● **Task instructions**
Give only the lines from the one containing "Task: Install Alinof Timer" through the end of the material below, exactly as written.

● **Data records**
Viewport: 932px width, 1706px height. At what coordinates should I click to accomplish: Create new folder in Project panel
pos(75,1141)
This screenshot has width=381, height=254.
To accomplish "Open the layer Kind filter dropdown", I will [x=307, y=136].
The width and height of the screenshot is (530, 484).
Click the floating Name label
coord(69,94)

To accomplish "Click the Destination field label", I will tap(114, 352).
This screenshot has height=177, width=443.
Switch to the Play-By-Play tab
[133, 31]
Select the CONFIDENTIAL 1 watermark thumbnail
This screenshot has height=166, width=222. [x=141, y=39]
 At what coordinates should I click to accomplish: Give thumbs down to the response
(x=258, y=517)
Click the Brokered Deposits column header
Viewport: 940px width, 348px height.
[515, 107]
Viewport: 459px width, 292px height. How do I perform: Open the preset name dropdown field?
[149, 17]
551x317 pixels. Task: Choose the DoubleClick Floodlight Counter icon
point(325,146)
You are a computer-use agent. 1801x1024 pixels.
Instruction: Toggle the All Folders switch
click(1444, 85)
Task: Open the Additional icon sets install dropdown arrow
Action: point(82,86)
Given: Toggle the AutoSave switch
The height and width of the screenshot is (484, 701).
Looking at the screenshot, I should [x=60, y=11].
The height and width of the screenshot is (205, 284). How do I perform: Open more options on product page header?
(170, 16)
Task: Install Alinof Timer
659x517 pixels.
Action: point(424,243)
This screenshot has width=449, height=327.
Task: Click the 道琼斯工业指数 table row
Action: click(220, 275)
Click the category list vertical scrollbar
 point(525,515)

● **Response to this task**
Task: Install Alinof Timer
659x517 pixels.
Action: point(424,243)
This screenshot has width=449, height=327.
Task: Click the 道琼斯工业指数 table row
Action: click(220, 275)
Click the category list vertical scrollbar
 point(525,515)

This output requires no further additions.